Pepco has about 778,000 residential and commercial customers in Washington and in Montgomery and Prince George’s counties. Neither the performance standards nor the rate increase would apply to Maryland customers, although regulators there are finalizing tougher regulations, and Pepco is expected to seek a rate hike in Maryland. Maryland legislators passed a bill in April that imposes a $25,000-a-day fine on electric utilities for each violation of reliability standards. The standards are to be enforced by July 2013.

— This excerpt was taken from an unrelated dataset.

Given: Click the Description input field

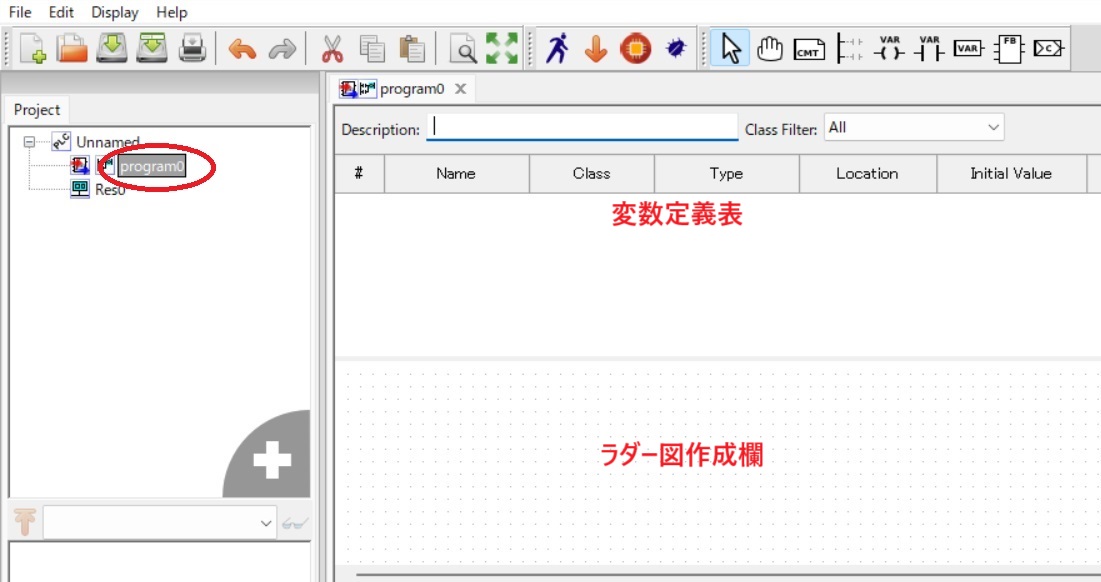Looking at the screenshot, I should click(x=580, y=128).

The push for higher reliability standards comes after an investigation by The Washington Post that found Pepco ranked near the bottom nationally among electricity companies in terms of keeping the power on and bringing the lights back once the electricity goes out. The Post found that the average Pepco customer experienced 70 percent more outages than customers of other big-city utilities. And the lights stayed out, on average, more than twice as long. The newspaper’s study concluded that Pepco’s reliability began faltering five years ago and that company officials failed to stem the decline. Reliability in Maryland was substantially
worse than in the District, where many lines are underground.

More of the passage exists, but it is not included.